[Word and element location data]

= = =

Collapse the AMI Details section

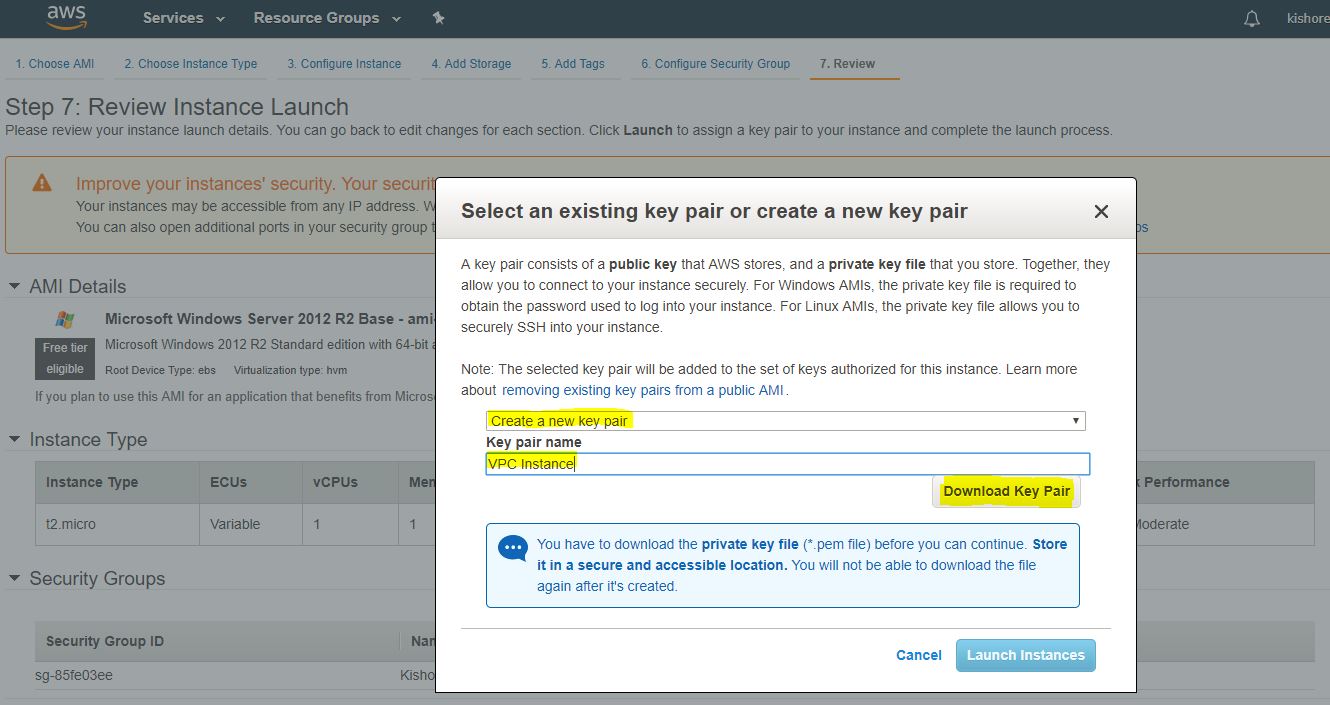coord(15,287)
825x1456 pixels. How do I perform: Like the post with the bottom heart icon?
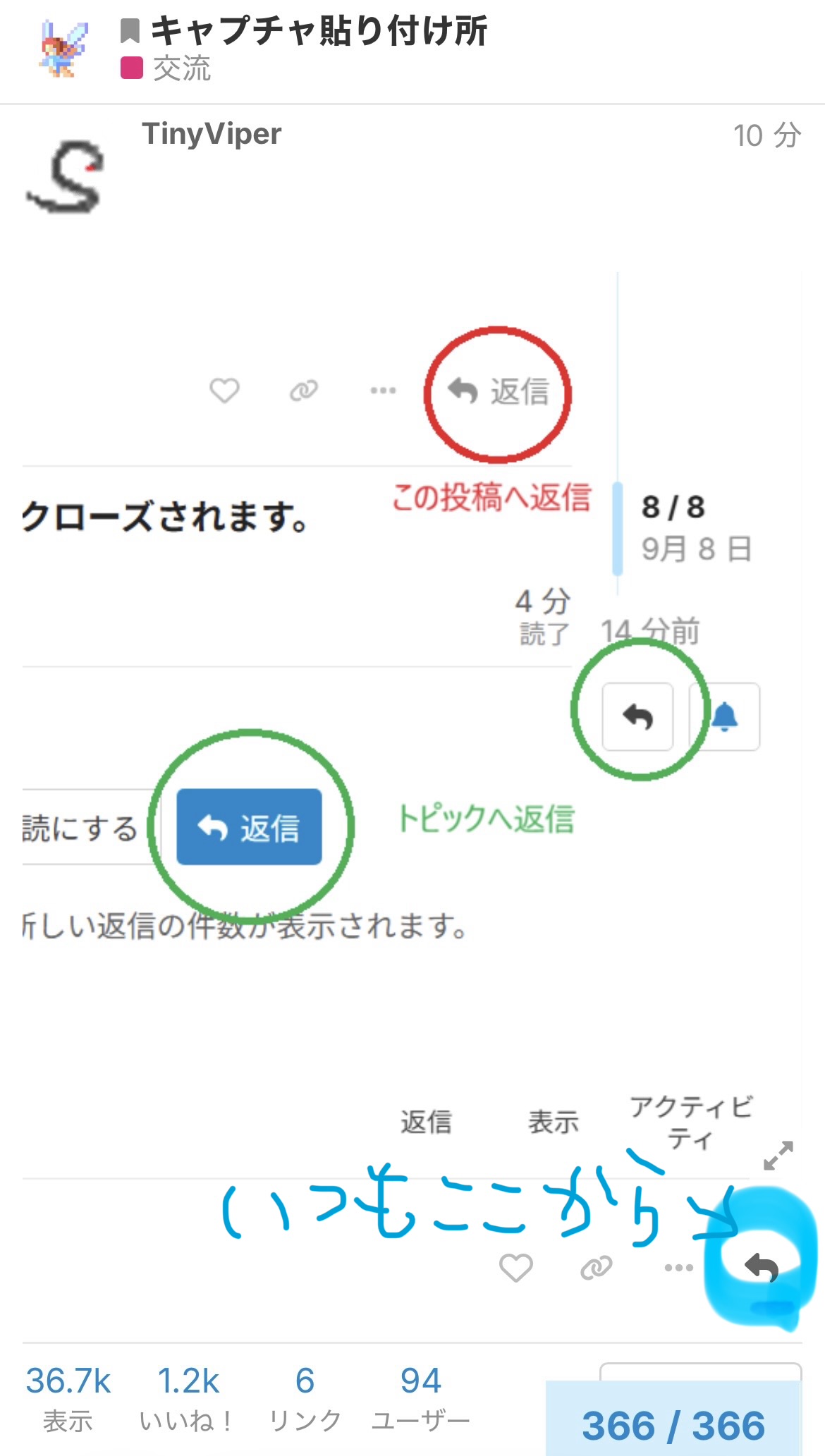coord(515,1268)
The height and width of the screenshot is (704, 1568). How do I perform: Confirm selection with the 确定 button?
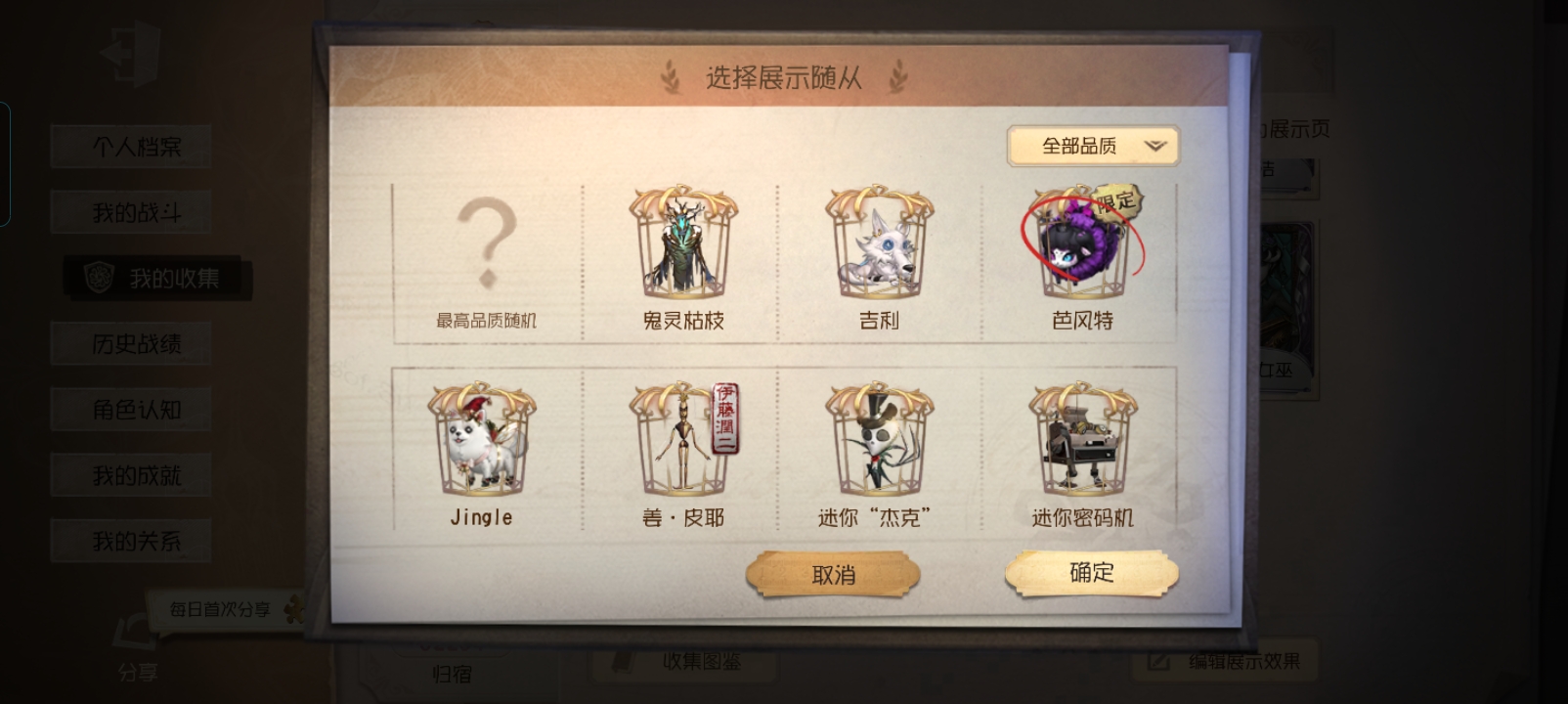point(1092,573)
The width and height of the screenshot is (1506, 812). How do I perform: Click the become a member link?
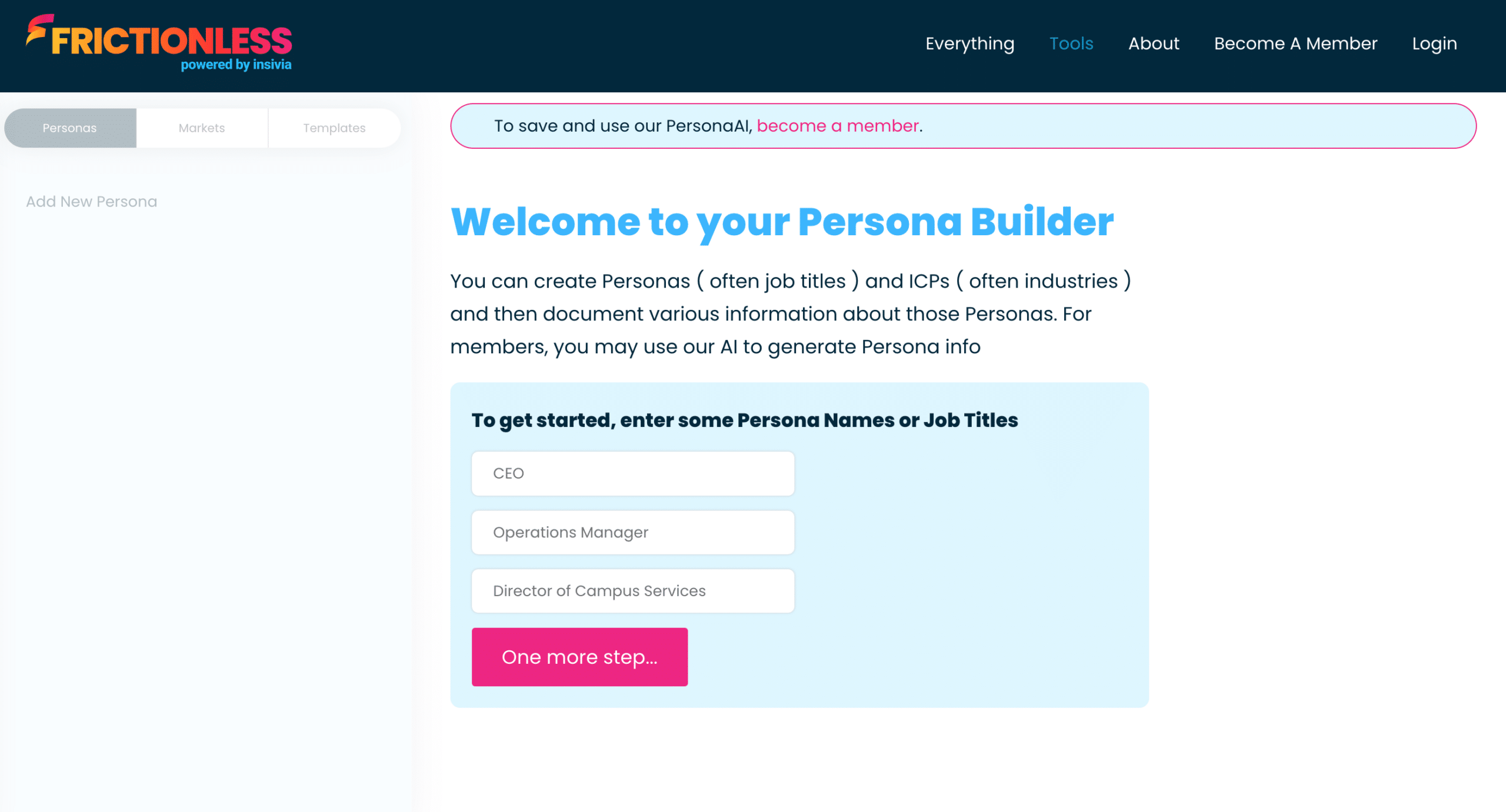(837, 126)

= = =

:: Task instructions ::
Extract the listing lines that start at the one containing "825x1456 pixels. How" and end at the close of the listing, and omit the pictures.

:: The answer ::
825x1456 pixels. How do I perform: Like the post with the bottom heart icon?
coord(515,1268)
The height and width of the screenshot is (704, 1568). How do I perform: Confirm selection with the 确定 button?
point(1092,573)
The width and height of the screenshot is (1506, 812). How do I perform: Click the become a member link?
(837, 126)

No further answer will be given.